WHAT NEEDS TO BE DONE
Your reply should hold only the lines from the records below where "computer" occurs.
SUPPLIED RECORDS section start
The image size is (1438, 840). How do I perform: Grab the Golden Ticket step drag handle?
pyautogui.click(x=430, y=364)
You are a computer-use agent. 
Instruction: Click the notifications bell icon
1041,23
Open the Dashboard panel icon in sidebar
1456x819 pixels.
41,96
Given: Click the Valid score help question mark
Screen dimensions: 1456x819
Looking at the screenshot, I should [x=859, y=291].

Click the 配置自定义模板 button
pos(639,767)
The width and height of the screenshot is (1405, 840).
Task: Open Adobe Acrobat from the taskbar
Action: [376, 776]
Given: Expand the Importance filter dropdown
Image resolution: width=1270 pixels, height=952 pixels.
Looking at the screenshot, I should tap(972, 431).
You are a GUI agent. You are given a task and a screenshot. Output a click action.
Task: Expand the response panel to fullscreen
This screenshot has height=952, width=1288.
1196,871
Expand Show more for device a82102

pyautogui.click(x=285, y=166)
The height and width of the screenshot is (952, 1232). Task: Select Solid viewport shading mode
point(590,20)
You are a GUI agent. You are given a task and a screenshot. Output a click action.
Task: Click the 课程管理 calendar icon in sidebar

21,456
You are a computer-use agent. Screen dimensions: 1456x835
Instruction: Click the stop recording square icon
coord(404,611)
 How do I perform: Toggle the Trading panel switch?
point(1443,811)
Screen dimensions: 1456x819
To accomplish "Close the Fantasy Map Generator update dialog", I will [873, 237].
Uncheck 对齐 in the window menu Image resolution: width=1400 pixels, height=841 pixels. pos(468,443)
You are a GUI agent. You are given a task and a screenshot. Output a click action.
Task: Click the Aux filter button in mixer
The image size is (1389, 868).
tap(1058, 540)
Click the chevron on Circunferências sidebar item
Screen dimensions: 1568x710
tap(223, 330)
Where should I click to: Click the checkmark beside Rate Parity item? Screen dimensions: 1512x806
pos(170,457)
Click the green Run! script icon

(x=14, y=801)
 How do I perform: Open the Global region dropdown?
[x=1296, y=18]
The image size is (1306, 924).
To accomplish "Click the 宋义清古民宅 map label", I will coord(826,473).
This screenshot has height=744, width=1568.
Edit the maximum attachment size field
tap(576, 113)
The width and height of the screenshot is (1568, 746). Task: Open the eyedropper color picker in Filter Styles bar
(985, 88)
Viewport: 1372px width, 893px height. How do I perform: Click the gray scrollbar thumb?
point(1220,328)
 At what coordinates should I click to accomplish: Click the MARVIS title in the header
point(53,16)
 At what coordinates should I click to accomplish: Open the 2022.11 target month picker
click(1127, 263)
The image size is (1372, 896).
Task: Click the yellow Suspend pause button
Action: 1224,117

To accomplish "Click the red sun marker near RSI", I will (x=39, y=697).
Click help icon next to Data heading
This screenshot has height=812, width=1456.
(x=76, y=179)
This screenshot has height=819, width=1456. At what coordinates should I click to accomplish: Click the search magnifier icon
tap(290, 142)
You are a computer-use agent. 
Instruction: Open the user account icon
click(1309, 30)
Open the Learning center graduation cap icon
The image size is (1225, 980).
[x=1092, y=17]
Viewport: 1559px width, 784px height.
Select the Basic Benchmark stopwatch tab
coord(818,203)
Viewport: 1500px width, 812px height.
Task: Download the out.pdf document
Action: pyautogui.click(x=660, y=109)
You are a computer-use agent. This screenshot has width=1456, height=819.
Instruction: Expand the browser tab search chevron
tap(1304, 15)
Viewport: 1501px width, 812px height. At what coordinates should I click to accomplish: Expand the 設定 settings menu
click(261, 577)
SUPPLIED RECORDS section end
EXERCISE SOLUTION
You are a computer-use agent. 
You are a computer-use agent. Screen dimensions: 1456x835
You are a computer-use agent. 
You are a computer-use agent. This screenshot has width=1456, height=819.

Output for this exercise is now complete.